The bittersweet flavour of growing up
This summer I spent ten days in my hometown. They weren’t exactly holidays, it was more about spending some time with family and friends.
For Jesuits, returning to one’s hometown is a truly special occasion. In my own case, after a year studying in Rome, the desire to spend some time back home was even greater than usual.
Returning to my parents’ house means that I’ve got the time to spend speaking with family. I can tell them how university’s going, how my companions in our community are doing, and what day-to-day life in Italy’s like. It’s a strange feeling to return to my old room, seeing how the things I left behind when I entered the Society of Jesus are still in their proper place: the desk, the books, my notes from university and the poster on the wall, among other things.

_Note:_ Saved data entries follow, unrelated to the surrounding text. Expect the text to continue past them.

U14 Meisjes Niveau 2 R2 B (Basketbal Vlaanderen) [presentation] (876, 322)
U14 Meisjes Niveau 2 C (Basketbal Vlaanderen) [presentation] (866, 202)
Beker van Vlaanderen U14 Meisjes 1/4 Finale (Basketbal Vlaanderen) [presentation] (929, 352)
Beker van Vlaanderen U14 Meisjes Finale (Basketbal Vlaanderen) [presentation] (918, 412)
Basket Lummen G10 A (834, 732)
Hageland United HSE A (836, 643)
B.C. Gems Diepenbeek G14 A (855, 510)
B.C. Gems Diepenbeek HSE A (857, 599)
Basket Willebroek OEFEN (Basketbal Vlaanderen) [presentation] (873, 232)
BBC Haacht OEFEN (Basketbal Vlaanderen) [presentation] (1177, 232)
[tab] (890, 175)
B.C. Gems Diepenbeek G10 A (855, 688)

On the other hand, returning home after a year away also makes things seem different. The house looks smaller, and the garden isn’t as big as I used to remember it. My brothers Pablo and Guillermo and my sister Belén have all grown. My parents are older, they grumble a bit more and they’re somewhat more whimsical than they used to be. “Every time you return home”, a Jesuit friend of mine once told me “you’ll see them ageing”.
I didn’t feel sad or out of place. It was that sensation of noticing that things change, that life goes on, that I don’t live there anymore. That perhaps I wasn’t as necessary as I believed myself to be. Returning home means joy, but it also means a smidgen of nostalgia. It means remembering all that I had chosen to leave behind to follow that path which promised me the greatest of joys. Of course, I was happy with this decision, but that nostalgia’s still there.
On one of those evenings I went out with some of my closest friends. It was great being there with them. We spoke as though we’d last seen each other the day before, and we laughed together as we remembered events from the past. It was as though no time at all had passed, but the truth was, it had. Looking at them one by one, I realized that many, if not all, were married with children. Others worked abroad. Each one of us, in one way or another, had gone on with their life. Almost as one we observed: “We’ve grown old!”
At a certain point that evening, I found myself in the kitchen with two of my friends, one married with children and the other working in the UK. As we began to chat, they told me about how happy they were with their lives, with their children, with their work abroad and with their new car. But they also mentioned those things they missed from the past, and how they had seen their parents begin to grow old. We reminisced about that summer when we were fifteen years old, when together on the beach we believed that life would be an eternal summer, and that our lives were all ahead of us.
“But deep down there’s something much more important: being with my wife’s worth it” said one. “The experience of working outside Spain’s really enriched me” replied the other. In that moment, I understood that we all had some feelings in common. That nostalgia felt the same for all three of us. We all missed what we had left behind but, even more strongly, we all felt fulfilled by what we were now doing. Fulfilled by the love and the passion we had found.
We had followed a sign that someone had sent us. And following that sign was worth the cost. I feel fulfilled.